INSERT Statement
Impala supports inserting into tables and partitions that you create with the Impala CREATE TABLE statement, or pre-defined tables and partitions created through Hive.
Syntax:
[with_clause] INSERT { INTO | OVERWRITE } [TABLE] table_name [(column_list)] [ PARTITION (partition_clause)] { [hint_clause] select_statement | VALUES (value [, value ...]) [, (value [, value ...]) ...] } partition_clause ::= col_name [= constant] [, col_name [= constant] ...] hint_clause ::= [SHUFFLE] | [NOSHUFFLE] (Note: the square brackets are part of the syntax.)
Usage notes:
Impala currently supports:
- INSERT INTO to append data to a table.
- INSERT OVERWRITE to replace the data in a table.

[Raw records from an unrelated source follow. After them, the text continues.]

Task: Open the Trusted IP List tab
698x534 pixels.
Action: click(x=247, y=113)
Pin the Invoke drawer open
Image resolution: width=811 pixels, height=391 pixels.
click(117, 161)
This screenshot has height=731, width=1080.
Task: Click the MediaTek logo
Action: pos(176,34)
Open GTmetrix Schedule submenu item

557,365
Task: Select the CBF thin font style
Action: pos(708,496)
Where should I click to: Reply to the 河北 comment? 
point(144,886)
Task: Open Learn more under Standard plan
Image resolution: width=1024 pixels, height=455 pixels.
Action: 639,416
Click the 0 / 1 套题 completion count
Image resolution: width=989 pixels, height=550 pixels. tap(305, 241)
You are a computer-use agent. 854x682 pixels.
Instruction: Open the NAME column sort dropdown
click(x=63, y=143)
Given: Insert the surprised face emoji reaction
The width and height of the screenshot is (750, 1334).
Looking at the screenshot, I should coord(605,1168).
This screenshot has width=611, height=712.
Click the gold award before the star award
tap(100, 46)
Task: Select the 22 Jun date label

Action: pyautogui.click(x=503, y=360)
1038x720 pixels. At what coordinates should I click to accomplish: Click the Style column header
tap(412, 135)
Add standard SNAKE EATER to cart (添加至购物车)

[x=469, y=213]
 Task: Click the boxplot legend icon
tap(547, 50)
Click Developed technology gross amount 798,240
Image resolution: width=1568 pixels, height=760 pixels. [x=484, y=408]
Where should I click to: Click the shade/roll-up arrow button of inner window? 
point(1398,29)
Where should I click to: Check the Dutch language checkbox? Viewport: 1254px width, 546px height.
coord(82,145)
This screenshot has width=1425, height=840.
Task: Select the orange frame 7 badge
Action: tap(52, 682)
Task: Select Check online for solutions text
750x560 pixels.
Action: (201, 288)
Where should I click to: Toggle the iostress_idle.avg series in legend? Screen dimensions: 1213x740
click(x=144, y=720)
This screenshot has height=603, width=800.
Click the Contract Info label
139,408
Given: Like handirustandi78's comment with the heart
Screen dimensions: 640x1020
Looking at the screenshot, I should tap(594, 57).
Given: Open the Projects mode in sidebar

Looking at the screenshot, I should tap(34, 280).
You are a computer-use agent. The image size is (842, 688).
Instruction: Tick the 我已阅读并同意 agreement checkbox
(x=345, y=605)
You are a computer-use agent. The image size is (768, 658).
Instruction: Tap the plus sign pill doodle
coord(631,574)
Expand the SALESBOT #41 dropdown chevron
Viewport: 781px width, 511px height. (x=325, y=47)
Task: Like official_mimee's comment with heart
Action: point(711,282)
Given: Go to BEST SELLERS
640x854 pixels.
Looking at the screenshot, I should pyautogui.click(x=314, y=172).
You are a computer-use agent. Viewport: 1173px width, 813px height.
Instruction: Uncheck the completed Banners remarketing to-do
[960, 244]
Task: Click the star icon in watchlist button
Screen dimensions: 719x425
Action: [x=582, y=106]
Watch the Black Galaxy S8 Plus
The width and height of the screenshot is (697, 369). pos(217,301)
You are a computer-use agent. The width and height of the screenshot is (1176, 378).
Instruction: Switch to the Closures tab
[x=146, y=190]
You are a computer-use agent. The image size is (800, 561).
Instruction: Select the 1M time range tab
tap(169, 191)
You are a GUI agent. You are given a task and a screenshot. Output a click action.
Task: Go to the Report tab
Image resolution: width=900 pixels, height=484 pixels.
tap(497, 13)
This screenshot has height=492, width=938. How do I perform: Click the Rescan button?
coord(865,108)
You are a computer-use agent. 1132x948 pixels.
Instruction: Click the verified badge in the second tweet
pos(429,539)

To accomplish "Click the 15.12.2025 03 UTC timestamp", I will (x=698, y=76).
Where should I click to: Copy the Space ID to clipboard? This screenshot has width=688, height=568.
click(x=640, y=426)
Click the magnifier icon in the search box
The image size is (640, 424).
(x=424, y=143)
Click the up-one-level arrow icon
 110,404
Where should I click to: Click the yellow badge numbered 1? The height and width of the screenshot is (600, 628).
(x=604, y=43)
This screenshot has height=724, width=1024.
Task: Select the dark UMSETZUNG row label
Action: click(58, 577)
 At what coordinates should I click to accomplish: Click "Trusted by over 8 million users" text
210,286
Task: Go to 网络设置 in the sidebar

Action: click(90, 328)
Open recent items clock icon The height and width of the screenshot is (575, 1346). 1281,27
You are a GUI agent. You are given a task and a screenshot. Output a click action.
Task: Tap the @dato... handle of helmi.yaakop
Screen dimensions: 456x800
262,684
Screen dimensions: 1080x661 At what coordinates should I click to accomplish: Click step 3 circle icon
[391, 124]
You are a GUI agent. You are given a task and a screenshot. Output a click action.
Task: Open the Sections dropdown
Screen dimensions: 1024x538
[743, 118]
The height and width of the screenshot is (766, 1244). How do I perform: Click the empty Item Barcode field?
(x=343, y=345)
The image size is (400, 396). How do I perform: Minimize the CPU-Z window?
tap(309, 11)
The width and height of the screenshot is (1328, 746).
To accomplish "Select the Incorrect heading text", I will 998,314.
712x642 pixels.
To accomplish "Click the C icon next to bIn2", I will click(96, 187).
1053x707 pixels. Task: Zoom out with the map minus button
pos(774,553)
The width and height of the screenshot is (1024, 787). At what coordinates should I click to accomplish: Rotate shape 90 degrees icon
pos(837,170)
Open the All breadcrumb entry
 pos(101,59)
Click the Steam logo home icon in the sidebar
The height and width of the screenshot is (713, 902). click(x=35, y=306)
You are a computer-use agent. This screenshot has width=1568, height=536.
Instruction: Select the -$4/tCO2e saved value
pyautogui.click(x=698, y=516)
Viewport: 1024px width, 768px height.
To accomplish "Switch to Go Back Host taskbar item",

- Copy data from another table using SELECT query. In Impala 1.2.1 and higher, you can combine CREATE TABLE and INSERT operations into a single step with the CREATE TABLE AS SELECT syntax, which bypasses the actual INSERT keyword.
- An optional WITH clause before the INSERT keyword, to define a subquery referenced in the SELECT portion.
- Create one or more new rows using constant expressions through VALUES clause. (The VALUES clause was added in Impala 1.0.1.)
- Specify the names or order of columns to be inserted, different than the columns of the table being queried by the INSERT statement. (This feature was added in Impala 1.1.)
- An optional hint clause immediately before the SELECT keyword, to fine-tune the behavior when doing an INSERT ... SELECT operation into partitioned Parquet tables. The hint keywords are [SHUFFLE] and [NOSHUFFLE], including the square brackets. Inserting into partitioned Parquet tables can be a resource-intensive operation because it potentially involves many files being written to HDFS simultaneously, and separate 1 GB memory buffers being allocated to buffer the data for each partition. For usage details, see Loading Data into Parquet Tables.
- Insert commands that partition or add files result in changes to Hive metadata. Because Impala uses Hive metadata, such changes may necessitate a Hive metadata refresh. For more information, see the REFRESH function.
- Currently, Impala can only insert data into tables that use the TEXT and Parquet formats. For other file formats, insert the data using Hive and use Impala to query it.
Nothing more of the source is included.